Don’t rush it. Don’t jump on the bandwagon. Don’t risk the pitfalls, the self-delusion, the dangerous entities, the regrets and second-thoughts. But more than that, don’t deprive yourself of the depth and breadth of experience that can only be had after years of work. Don’t settle.
I imagine some might ask, what if a god truly proposes such an alliance, before any of this work has been done? I won’t say that’s impossible. I could imagine a number of reasons it might happen. But you know, you don’t have to say yes. And in fact, knowing you’re not ready and wanting to put in more time before making such a commitment might be what convinces the god you have the potential to really know Them, down the line.
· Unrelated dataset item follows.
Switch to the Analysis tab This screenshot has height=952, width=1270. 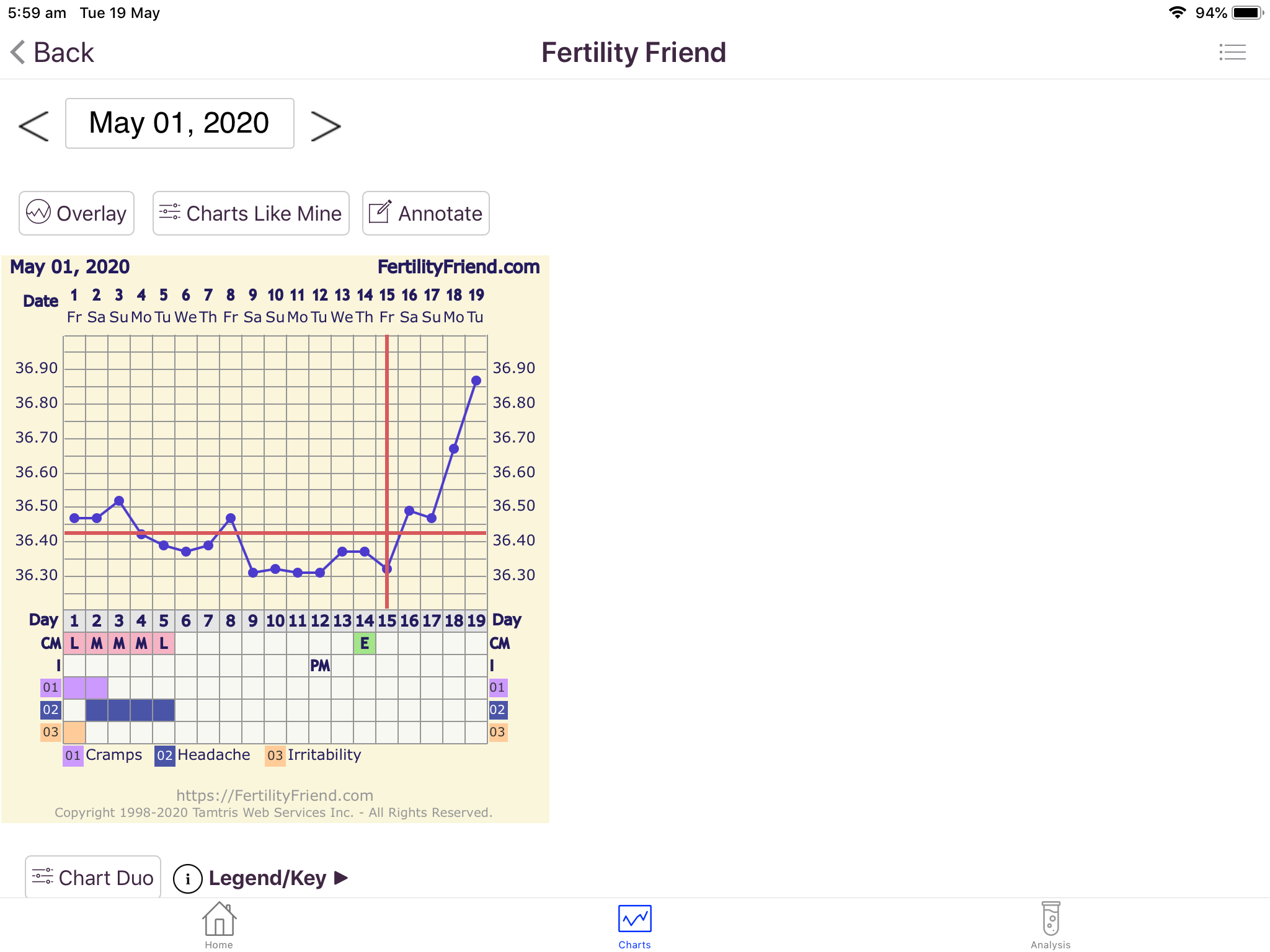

It could lead to something much more intimate than would have ever existed if you had been satisfied with a superficial and undeveloped level of contact.
This may sound harsh, but it is how things have always been between gods and mortals – we are not equals, we are not even quite in the same world, and crossing that gulf has never been easy. It’s worth the effort, though. I promise – what you can have, no matter how naturally gifted or favored you are, after six months is nothing compared to what you will have after six years, or sixty. I myself can’t wait to see what’s down the road, even after all this time. Don’t let our fast-paced, on-demand culture (which doesn’t validate your beliefs or practices anyway) trick you into thinking that this, too, comes without a significant expenditure of time and energy. It’s worth doing, and it’s worth doing well. Take your time, and enjoy the journey. Think of it as a long courtship, during which you get to learn everything you possibly can about your Beloved, and in the process become something even more worthy of Their love.
And for those who are already godspouses – this is just the beginning. All the same rules apply, regarding what you must put into it. How deeply can you explore this intimacy? You have a lifetime to find out.